There are several issues:
1. Too small default stack size
It might be too small to drive large system libraries (e.g., a ULT as a progress thread)
I'm not sure how much it should be increased, or first of all, whether we should increase it.
This does not solve the problem of the "silent stack corruption", though.
In other words, if Argobots can detect stack overflow, users can change the value
by increasing the default stack size or the stack size of a specific thread requiring large amount of stack.

2. Lack of stack overflow detection
For example, the following two are often used;
- Stack canaries (lazy but cheap)
- mprotect (eager but expensive)
I will create a GitHub issue for further details if detection is preferable.

3. Check if Valgrind works for this issue
If --enable-valgrind is set, Argobots registers ULT's stacks to Valgrind.
It should work but I haven't tested it yet.
Another problem is that --enable-valgrind degrades performance of Argobots even if it is not run on Valgrind
(see https://github.com/pmodels/argobots/issues/78).
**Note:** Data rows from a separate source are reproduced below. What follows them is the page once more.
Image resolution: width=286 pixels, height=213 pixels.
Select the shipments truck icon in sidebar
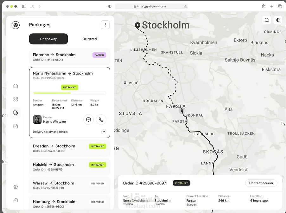[16, 113]
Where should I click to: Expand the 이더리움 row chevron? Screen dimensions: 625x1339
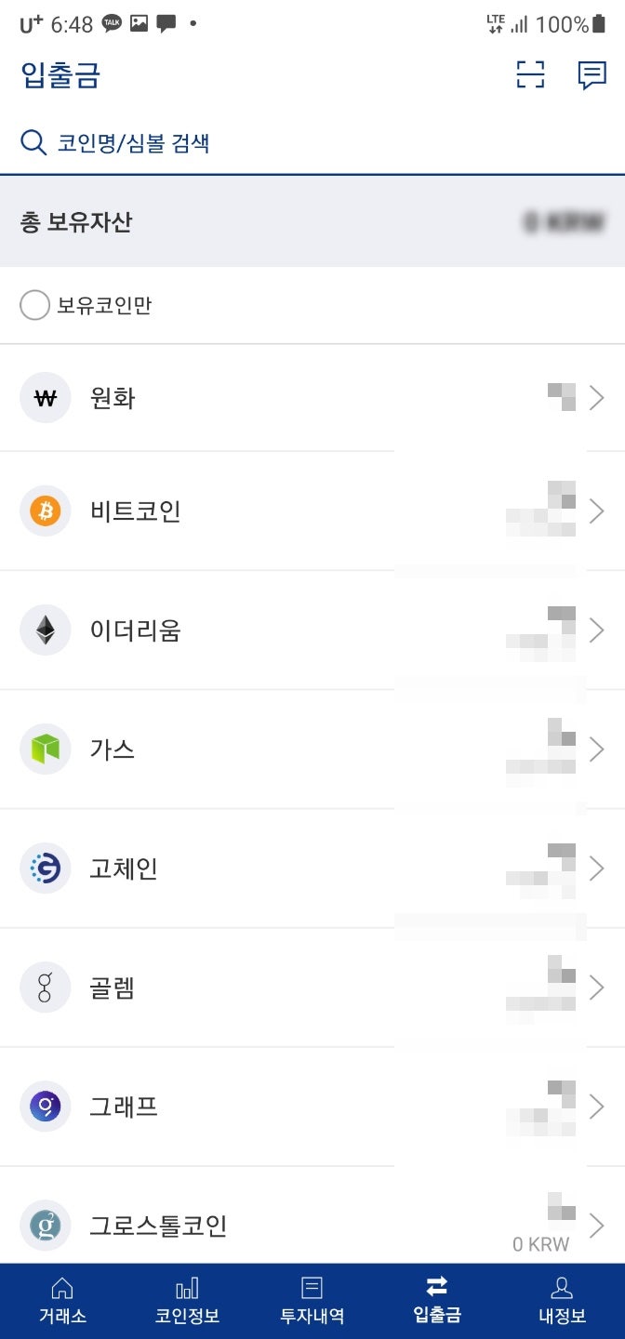598,630
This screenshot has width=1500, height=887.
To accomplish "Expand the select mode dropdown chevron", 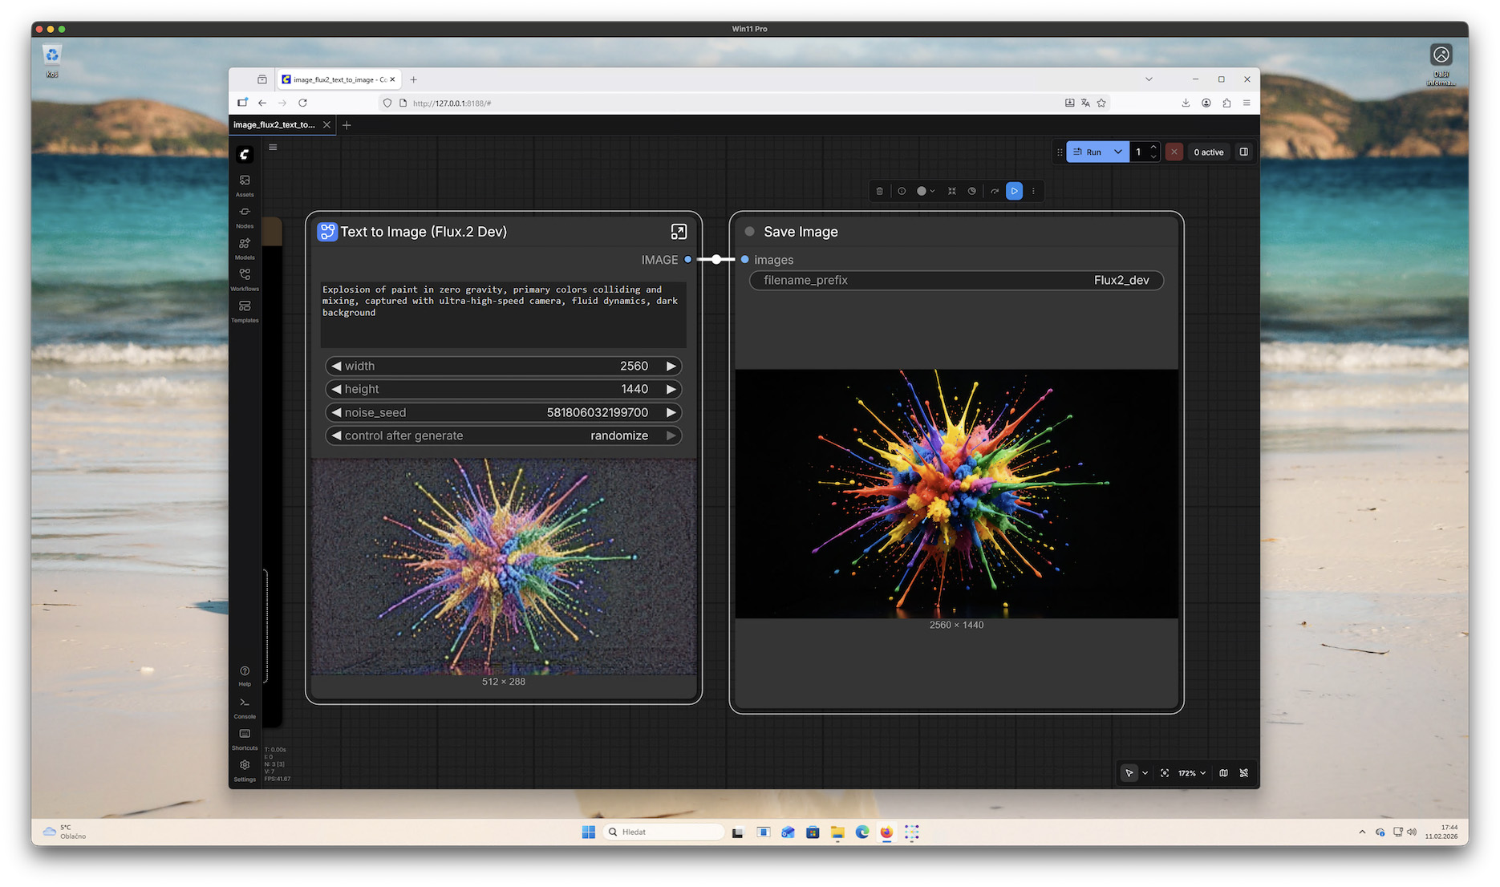I will pos(1145,773).
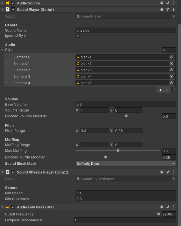Click object picker for plank1 clip

tap(171, 57)
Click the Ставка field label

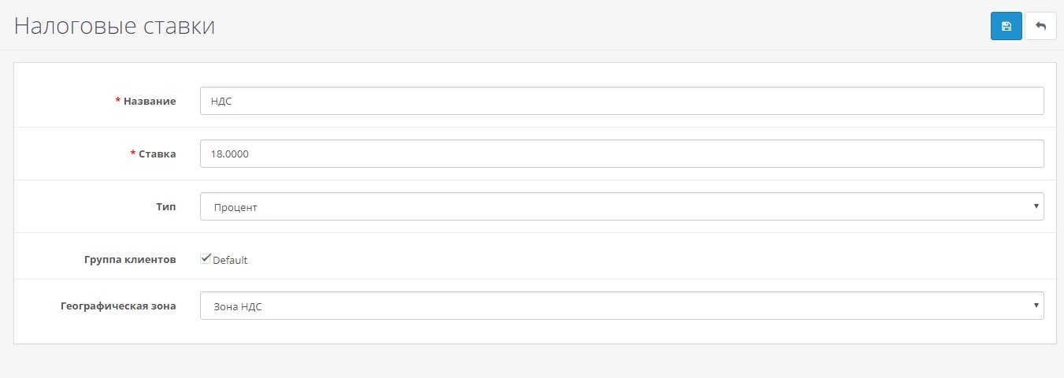click(x=158, y=154)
We would appreciate any feedback.

Thank You,
Shintaro Iwasaki

________________________________
From: Lombardi, Johann via discuss <discuss at lists.argobots.org>
Sent: Thursday, February 21, 2019 4:30 PM
To: discuss at lists.argobots.org
Cc: Lombardi, Johann; Liu, Xuezhao; Wang, Di
Subject: Re: [argobots-discuss] how to debug a stack overrun in Argobots


Hi Phil,



I think we hit the same issue recently on the DAOS side and had to bump the stack size as well. Wangdi & Xuezhao should know more.

Maybe a regression in ABT?

Cheers,

Johann



From: "Carns, Philip H. via discuss" <discuss at lists.argobots.org>
Reply-To: "discuss at lists.argobots.org" <discuss at lists.argobots.org>
Date: Thursday, 21 February 2019 at 15:50
To: "discuss at lists.argobots.org" <discuss at lists.argobots.org>
Cc: "Carns, Philip H." <carns at mcs.anl.gov>
Subject: Re: [argobots-discuss] how to debug a stack overrun in Argobots



Just to follow up a little bit; I realized from looking at README.envvar just now that the default value of ABT_THREAD_STACKSIZE is 16K.  That's almost certainly too low for us because we have ULTs that make calls into a variety of system libraries (including fairly big things like libfabric) that are beyond our control.

It seems likely that we will have to run with a larger stack size, but I would still like to have a better understanding of where the problem paths are, and how much head room we really need, if anyone has suggestions.

thanks!
-Phil



On 2019-02-21 15:31:53-05:00 Carns, Philip H. via discuss wrote:

Hi all,

There is a little bit of back story on https://github.com/pmodels/argobots/issues/93 , but make a long story short we have realized that we have some code that is overflowing the stack in Argobots.  Many thanks to Shintaro for his help and insight or we may have never figured this out.  We can work around the problem with `export ABT_THREAD_STACKSIZE=$((1024 * 1024))`.  This not only fixes a Power8 test case for us, but also appears to solve a different frustrating, nonsensical segmentation fault that we've been chasing with a different code permutation on x86_64.

Any suggestions on how to track down what's triggering this in our code or get a better idea of how much stack we need?  We are using a considerable number of libraries, many of which are not maintained by us, so I don't even know where to start looking yet.  My usual go to tool for this would be asan in gcc or clang, but I don't think that will work correctly with Argobots, and maybe there is a better solution anyway.